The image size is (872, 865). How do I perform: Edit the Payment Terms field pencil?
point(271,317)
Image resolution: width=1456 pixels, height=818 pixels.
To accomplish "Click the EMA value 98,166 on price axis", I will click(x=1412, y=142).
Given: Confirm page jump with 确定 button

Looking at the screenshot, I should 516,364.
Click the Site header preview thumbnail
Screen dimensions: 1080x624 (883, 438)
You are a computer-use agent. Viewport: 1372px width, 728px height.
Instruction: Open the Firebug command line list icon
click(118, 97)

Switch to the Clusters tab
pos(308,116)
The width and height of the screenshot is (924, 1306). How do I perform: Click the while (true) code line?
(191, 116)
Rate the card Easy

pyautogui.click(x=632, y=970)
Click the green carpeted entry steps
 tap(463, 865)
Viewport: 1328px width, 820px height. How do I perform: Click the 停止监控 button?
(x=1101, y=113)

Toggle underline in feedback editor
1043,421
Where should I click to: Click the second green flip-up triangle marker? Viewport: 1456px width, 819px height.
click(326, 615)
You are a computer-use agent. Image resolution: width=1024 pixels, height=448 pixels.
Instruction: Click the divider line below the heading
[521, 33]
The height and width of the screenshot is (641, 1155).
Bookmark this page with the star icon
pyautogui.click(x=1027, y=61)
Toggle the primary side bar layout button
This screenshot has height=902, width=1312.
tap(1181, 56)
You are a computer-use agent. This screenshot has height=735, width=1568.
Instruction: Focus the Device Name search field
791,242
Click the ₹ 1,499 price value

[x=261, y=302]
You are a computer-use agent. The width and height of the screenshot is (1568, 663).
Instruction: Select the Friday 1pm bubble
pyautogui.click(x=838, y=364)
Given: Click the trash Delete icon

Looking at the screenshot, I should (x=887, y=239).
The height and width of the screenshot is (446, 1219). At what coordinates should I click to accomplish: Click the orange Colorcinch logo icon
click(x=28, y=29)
------
▸ Task description
Copy the part of the records that opens with the line containing "Where should I" and closes with the line containing "pyautogui.click(x=838, y=364)", swapping "Instruction" for "Task" and changing nothing else.

▸ Answer to this task
Where should I click to: Click the second green flip-up triangle marker? Viewport: 1456px width, 819px height.
click(326, 615)
You are a computer-use agent. Image resolution: width=1024 pixels, height=448 pixels.
Task: Click the divider line below the heading
[521, 33]
The height and width of the screenshot is (641, 1155).
Bookmark this page with the star icon
pyautogui.click(x=1027, y=61)
Toggle the primary side bar layout button
This screenshot has height=902, width=1312.
tap(1181, 56)
You are a computer-use agent. This screenshot has height=735, width=1568.
Task: Focus the Device Name search field
791,242
Click the ₹ 1,499 price value

[x=261, y=302]
You are a computer-use agent. The width and height of the screenshot is (1568, 663).
Task: Select the Friday 1pm bubble
pyautogui.click(x=838, y=364)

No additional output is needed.